Ты всегда отвечаешь быстро. На все. На электронные письма, на звонки, на вопросы. Как будто знаешь, что ждать — для меня настоящее мучение.
U
ubiquitous
,повсеместный
,Такое дело: когда все хорошо, то оно везде хорошо. Это состояние проявляется повсюду, буквально во всем. В песне, которая доносится до твоего слуха. В книге, которую читаешь. Хорошо даже на полочке в шкафу: протягиваешь туда руку за полотенцем, и вдруг — так хорошо, что даже про полотенце забыл. Откроешь дверь — и там то же. Высматриваешь поезд в метро, а в глазах — все хорошо. Оно повсюду, даже над макушкой, прижатое шапкой. Им набиты карманы, оно в воздухе, в его температуре.
Подстава — в том, что когда все плохо, так тоже везде и во всем.
unabashedly
,беззастенчиво
,Мы выходим из бара. Уже поздно, и мы идем домой. Впрочем, «идем» следует понимать в самом общем смысле. Может быть, даже в переносном. Твое перемещение — это никак не ходьба. Скорее, нечто среднее между козлиным скаканием и пьяным спотыканием. Неожиданно ты останавливаешься и начинаешь петь. Эта песня — признание в любви. В любви ко мне. В полный голос. Мое имя и дифирамбы в мой адрес, судя по всему, слышат во всех окрестных домах. Думаю, даже на верхних этажах. Мне бы оборвать тебя: ночь на дворе, люди спят и все такое, — но, придется признаться, не хочу я, чтобы эта песня прекращалась. Я ничего не имею против того, чтобы весь квартал был разбужен вестью о том, что ты любишь меня. А кто не проснется — пусть узнает об этом во сне.
Ты хватаешь меня за руку, прижимаешь к себе, мы кружимся в каком-то безумном водовороте. Влюбленные на ночной улице. Неожиданно ты останавливаешься, наклоняешься ко мне и, мгновенно посерьезнев, шепчешь:
— Знаешь, я, наверное, сделаю себе татуировку. Твое имя —
Я от души благодарю тебя за такое уважение к моей свободе, и ты снова начинаешь петь.
V
vagary
,причуда
,Было бы ошибкой полагать, что от неуверенности и неопределенности есть лекарство. Или противоядие.
vestige
,остаток
,Дело было в тот вечер, когда мы решили, что стоит попробовать пожить вместе. Мы сидим у меня дома, и я начинаю рассматривать свои вещи. Почему-то взгляд надолго задерживается на стенах, то есть на том, что на них развешано. Афиши и репродукции из Музея современного искусства, «Поцелуй» Робера Дуано — эта фотография висела у меня всегда, во всех моих квартирах, со студенческих времен, — обложки альбомов, приколотые булавками за уголки… Намерения менять что-либо у меня вроде бы не было, а тут — сижу и понимаю, что все должно измениться. Именно так: все. Уверенность в этом окончательно окрепла, когда настало время снимать со стен эти сокровища и паковать их. Как-то сразу стало понятно, что больше их никто никогда не увидит.

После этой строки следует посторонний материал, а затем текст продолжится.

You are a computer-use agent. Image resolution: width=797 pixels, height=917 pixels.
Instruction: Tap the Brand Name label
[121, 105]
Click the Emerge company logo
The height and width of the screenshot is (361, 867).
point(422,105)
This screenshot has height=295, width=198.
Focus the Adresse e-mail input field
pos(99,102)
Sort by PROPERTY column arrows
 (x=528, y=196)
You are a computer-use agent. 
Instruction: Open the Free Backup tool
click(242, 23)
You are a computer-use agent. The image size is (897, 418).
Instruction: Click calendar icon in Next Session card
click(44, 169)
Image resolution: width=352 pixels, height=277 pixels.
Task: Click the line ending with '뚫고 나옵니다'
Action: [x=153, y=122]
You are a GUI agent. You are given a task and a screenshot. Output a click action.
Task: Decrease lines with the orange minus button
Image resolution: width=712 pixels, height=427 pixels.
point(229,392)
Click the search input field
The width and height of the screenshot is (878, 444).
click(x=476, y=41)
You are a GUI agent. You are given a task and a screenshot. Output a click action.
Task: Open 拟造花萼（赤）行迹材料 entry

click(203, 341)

Я рассказываю тебе о своих предчувствиях, и ты говоришь, что вместо двух независимых продолжений у нас с тобой будет одно общее начало. Зачем пытаться вписывать в новую жизнь все напоминания о прошлом каждого из нас, когда можно просто придумать и нарисовать новые иероглифы, которые будут обозначать уже нас вместе. Вещи, которыми пользуешься, — другое дело. Торшер? Пусть себе стоит. Вон тот диван цвета лайма? Пускай остается: в новой квартире перед телевизором ему самое место. Эти предметы нам точно не помешают, но всякие открытки — их точно нужно будет отправить по новому адресу, в лучшем случае — в нижние ящики комода. Рождественский венок с лампочками — тот, который прислала мне мама в прошлом году? Если повезет, ему еще удастся повисеть на новой двери, глядя через лестничную площадку на другую новую дверь.

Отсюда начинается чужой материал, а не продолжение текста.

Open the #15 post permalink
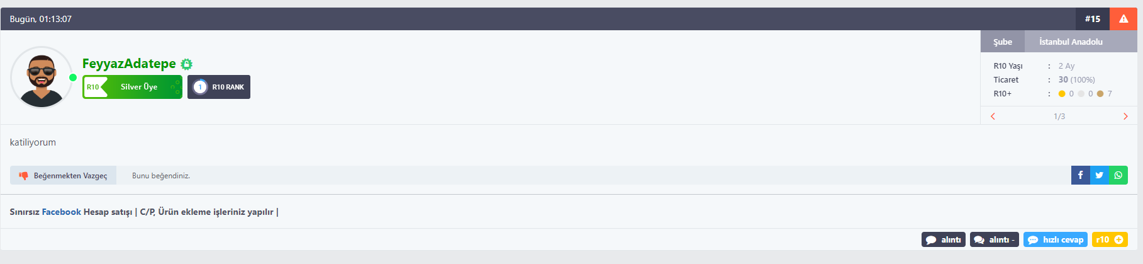This screenshot has width=1143, height=264. pyautogui.click(x=1093, y=19)
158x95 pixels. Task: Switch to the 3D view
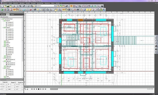pos(78,10)
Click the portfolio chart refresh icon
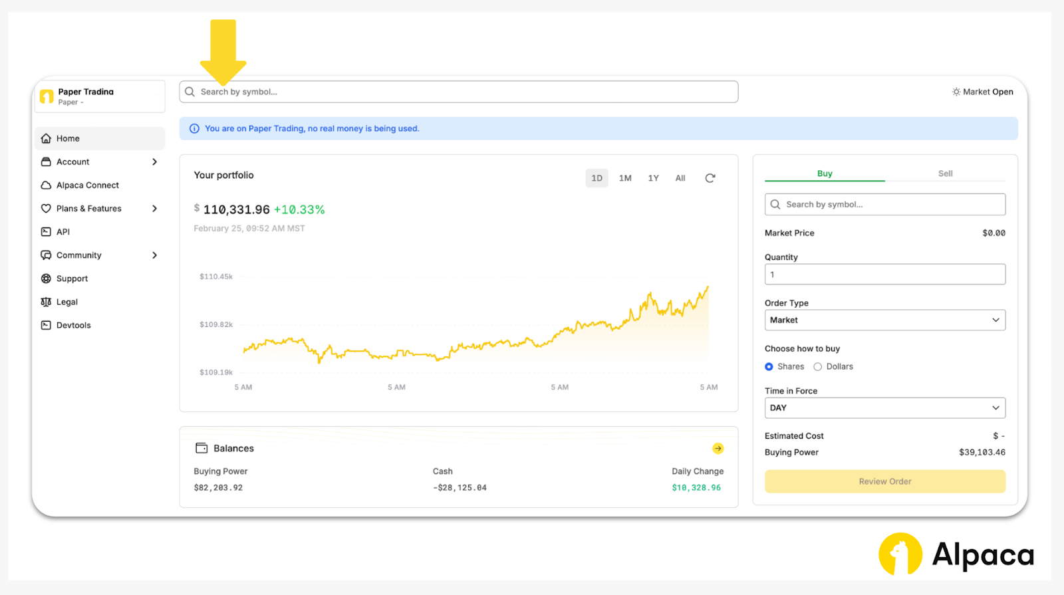This screenshot has height=595, width=1064. pyautogui.click(x=710, y=178)
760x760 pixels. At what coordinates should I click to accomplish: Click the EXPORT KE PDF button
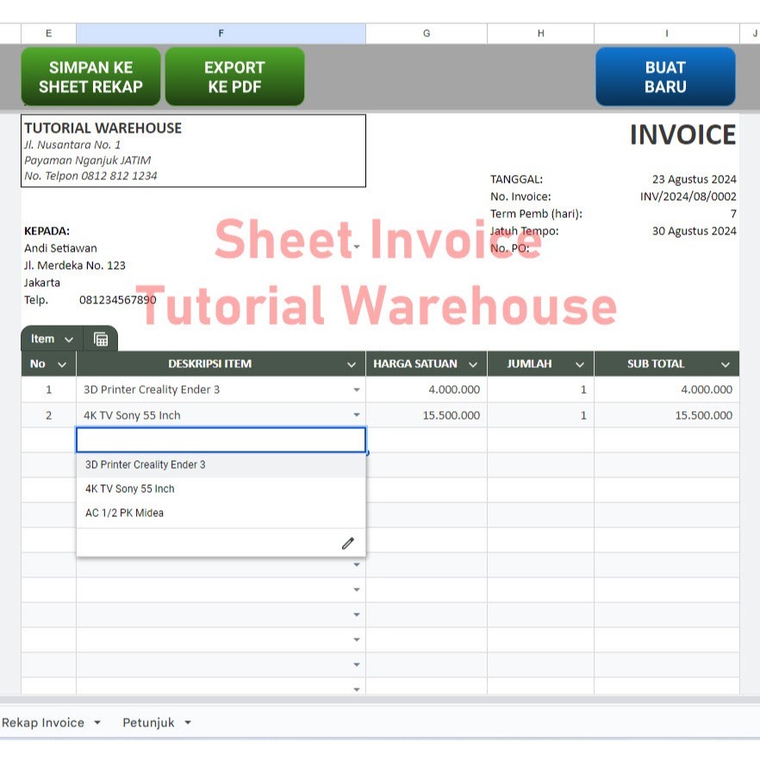(234, 76)
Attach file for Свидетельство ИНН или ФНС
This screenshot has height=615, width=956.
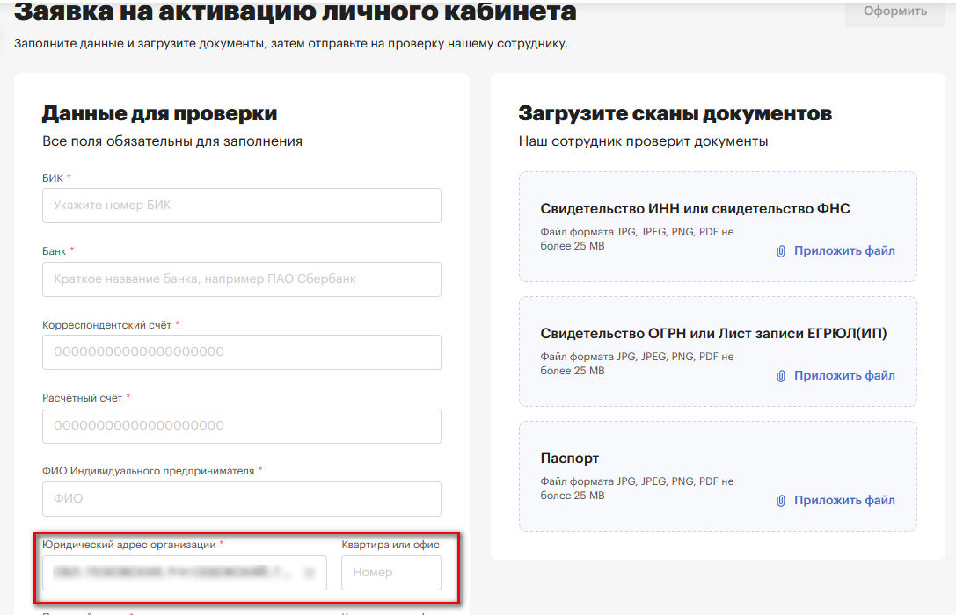tap(843, 251)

Вот что с нами произошло: мы оба воспользовались этой возможностью, чтобы сменить обои своей жизни. Пусть новая жизнь начнется заново — с голыми стенами. Я, пожалуй, сохраню только кое-какие фотографии: друзья, родственники — пусть повисят рядом с твоими друзьями и (не так близко) родственниками. Нет, сначала повесим их в разных углах: пусть попривыкнут друг к другу. А пока что все выглядит так, словно мы пригласили их в гости, а они пришли, да так и стоят двумя группками, не то стесняясь, не то опасаясь познакомиться и начать общаться.